The ability to scale applications effectively is causing more businesses to invest heavily in virtual machine instances, and the results exceed any technology previously available.
Below, we'll explore what virtual machine instances are and how businesses use them to scale their applications.
What Are Virtual Machine Instances?
Virtual machine instances (VMIs) are essentially virtual machines that run in a cloud computing environment. They generate a flexible and scalable infrastructure that many businesses are using for:
- Website hosting
- Web applications
- Enterprise applications
- Database hosting
And so much more. Using the virtualised environment to replicate physical hardware, businesses have so much more freedom and flexibility. Most VMIs are managed by a hypervisor or shared physical hardware such as CPUs, memory, storage, and network interfaces. With that, businesses can run their own operating systems and applications in isolation.

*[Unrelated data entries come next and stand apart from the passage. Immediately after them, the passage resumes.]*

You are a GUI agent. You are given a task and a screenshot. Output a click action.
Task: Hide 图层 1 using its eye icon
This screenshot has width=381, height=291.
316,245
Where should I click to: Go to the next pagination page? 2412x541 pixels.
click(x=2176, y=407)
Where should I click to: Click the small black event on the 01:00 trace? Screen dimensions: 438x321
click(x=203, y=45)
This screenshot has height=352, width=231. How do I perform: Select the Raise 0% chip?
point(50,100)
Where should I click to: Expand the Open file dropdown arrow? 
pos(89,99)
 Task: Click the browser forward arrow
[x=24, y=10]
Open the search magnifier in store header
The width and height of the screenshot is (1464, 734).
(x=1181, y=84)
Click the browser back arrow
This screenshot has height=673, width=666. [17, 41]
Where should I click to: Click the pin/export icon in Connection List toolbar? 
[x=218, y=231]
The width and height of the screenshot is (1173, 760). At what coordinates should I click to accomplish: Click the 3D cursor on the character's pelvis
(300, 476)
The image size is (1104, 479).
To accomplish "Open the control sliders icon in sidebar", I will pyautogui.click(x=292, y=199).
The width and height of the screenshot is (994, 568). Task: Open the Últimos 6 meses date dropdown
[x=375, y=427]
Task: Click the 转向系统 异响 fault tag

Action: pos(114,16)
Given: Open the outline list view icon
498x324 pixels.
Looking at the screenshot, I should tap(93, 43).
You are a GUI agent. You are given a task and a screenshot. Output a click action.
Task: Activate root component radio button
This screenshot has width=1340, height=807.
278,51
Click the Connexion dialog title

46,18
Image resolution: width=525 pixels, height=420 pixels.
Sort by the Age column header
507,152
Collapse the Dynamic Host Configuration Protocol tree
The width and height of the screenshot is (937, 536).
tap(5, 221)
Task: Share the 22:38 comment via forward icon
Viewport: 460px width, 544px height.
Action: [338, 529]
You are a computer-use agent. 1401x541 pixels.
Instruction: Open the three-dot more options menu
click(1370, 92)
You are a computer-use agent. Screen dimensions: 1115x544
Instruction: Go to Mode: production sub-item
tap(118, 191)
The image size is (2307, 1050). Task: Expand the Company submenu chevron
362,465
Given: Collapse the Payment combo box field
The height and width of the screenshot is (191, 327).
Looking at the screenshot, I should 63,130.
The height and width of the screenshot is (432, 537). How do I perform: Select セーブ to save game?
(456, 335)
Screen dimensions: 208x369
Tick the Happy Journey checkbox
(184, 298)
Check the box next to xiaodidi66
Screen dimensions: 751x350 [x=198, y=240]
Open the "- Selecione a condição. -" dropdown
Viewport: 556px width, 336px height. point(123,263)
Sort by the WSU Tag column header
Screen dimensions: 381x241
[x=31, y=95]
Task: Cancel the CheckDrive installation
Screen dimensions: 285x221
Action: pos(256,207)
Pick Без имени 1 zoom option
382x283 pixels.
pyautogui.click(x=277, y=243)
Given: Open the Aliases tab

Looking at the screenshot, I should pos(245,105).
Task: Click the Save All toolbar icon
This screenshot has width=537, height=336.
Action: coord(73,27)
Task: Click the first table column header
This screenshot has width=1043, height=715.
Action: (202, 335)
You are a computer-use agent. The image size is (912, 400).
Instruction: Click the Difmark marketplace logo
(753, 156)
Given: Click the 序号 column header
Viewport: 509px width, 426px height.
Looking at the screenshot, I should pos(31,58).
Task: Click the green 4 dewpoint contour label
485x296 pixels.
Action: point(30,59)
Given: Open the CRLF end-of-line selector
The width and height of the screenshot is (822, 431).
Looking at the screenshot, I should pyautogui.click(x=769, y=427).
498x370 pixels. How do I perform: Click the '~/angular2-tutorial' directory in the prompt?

Virtual Machine Instances for Application Scalability
There are multiple ways businesses can use VMIs for application scalability:
Horizontal scaling
Horizontal scaling is increasing capacity by adding more machines or units of the same type to handle increased demand. Businesses then distribute their workload across them.
So, if user traffic spikes, businesses have the option to use multiple VMIs for load sharing. The individual instances run an application copy behind a load balancer to create an even distribution of incoming requests.
When the demand drops, the instances can be automatically terminated using autoscaling tools.
Vertical scaling
Virtual scaling is the process of increasing the capacity of existing infrastructure by adding more resources, such as CPU, RAM, or storage, to a single machine or system to handle greater workloads.
Business demand doesn't necessarily need more servers, simply the ones in place to be stronger.
Adding more CPU cores, RAM, or storage to an existing instance is more ideal for database servers or analytics systems.
Load balancing and high availability
One of the biggest benefits of VMIs is their availability through load balancing. Most VMI providers guarantee availability more than 99.99% of the time.
Working together under a load balancer, VMIs can almost always guarantee this level of availability. Through this, if one instance fails, another automatically takes its place. It's the perfect prevention of single-point failures.
Cost Optimisation
Some cloud providers of VMIs offer business savings of up to 72%. There's no need to scale resources based on usage metrics – they're a far more flexible and inclusive package. A lot of VMI providers also let businesses set autoscaling rules. So, for example, a rule could say, 'Add two instances if CPU utilisation exceeds 70% for 10 minutes.' The result is flexibility without overspending where it isn't necessary.
Most companies mix on-demand, reserved, and spot instances to balance cost and reliability.
Finally, businesses have a flexible and scalable infrastructure for hosting applications. It's efficient, reliable, and the future of application hosting. VMs give companies the power to adapt instantly to change—and that’s the real foundation of digital scalability.